Advanced Topics in Garbage Collection
1 Parallel and Concurrent Garbage Collection
2 Partial Object Relocation
3 Conservative Collection for Unsafe Languages
4 Weak References
5 Exercises for Section 7.8
We close our investigation of garbage collection with brief treatments of four additional topics:
Garbage collection in parallel environments.
Partial relocations of objects.
Garbage collection for languages that are not type-safe.
The interaction between programmer-controlled and automatic garbage collection.
1. Parallel and Concurrent Garbage Collection
Garbage collection becomes even more challenging when applied to applications running in parallel on a multiprocessor machine. It is not uncommon for server applications to have thousands of threads running at the same time; each of these threads is a mutator. Typically, the heap will consist of gigabytes of memory.
Scalable garbage-collection algorithms must take advantage of the presence of multiple processors. We say a garbage collector is parallel if it uses multiple threads; it is concurrent if it runs simultaneously with the mutator.
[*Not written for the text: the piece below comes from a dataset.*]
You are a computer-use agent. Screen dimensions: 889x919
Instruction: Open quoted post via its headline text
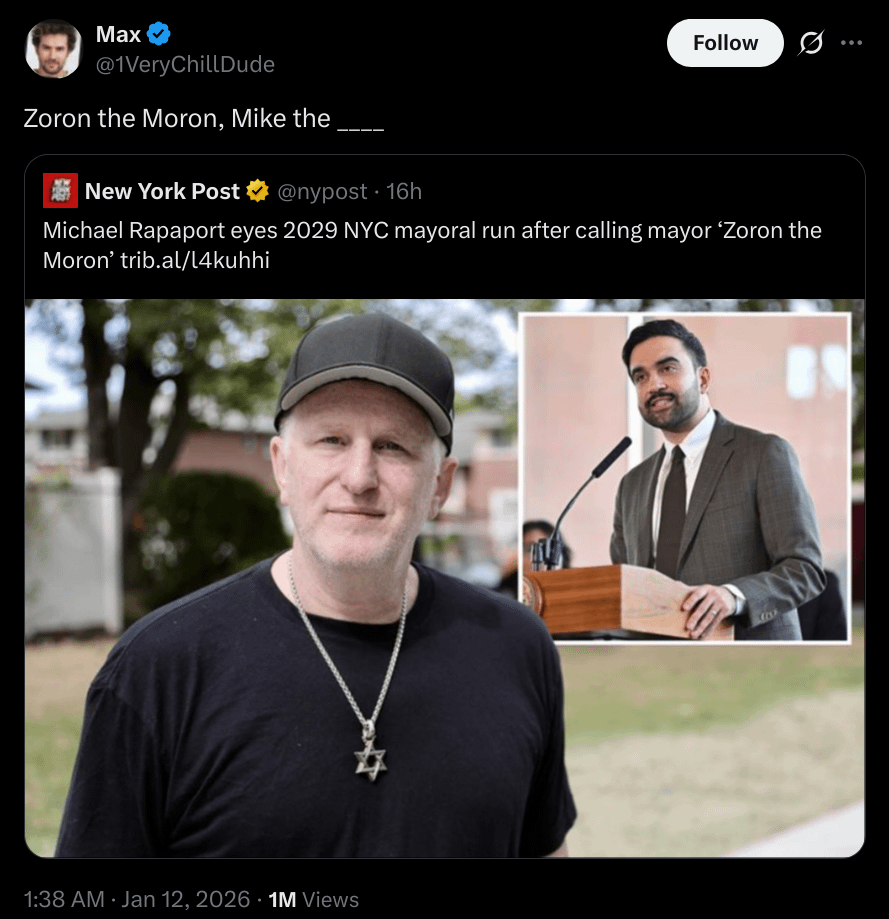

We shall describe a parallel, and mostly concurrent, collector that uses a concurrent and parallel phase that does most of the tracing work, and then a stop-the-world phase that guarantees all the reachable objects are found and re-claims the storage. This algorithm introduces no new basic concepts in garbage collection per se; it shows how we can combine the ideas described so far to create a full solution to the parallel-and-concurrent collection problem. How-ever, there are some new implementation issues that arise due to the nature of parallel execution. We shall discuss how this algorithm coordinates multiple threads in a parallel computation using a rather common work-queue model.
To understand the design of the algorithm we must keep in mind the scale of the problem. Even the root set of a parallel application is much larger, consisting of every thread's stack, register set and globally accessible variables. The amount of heap storage can be very large, and so is the amount of reachable data. The rate at which mutations take place is also much greater.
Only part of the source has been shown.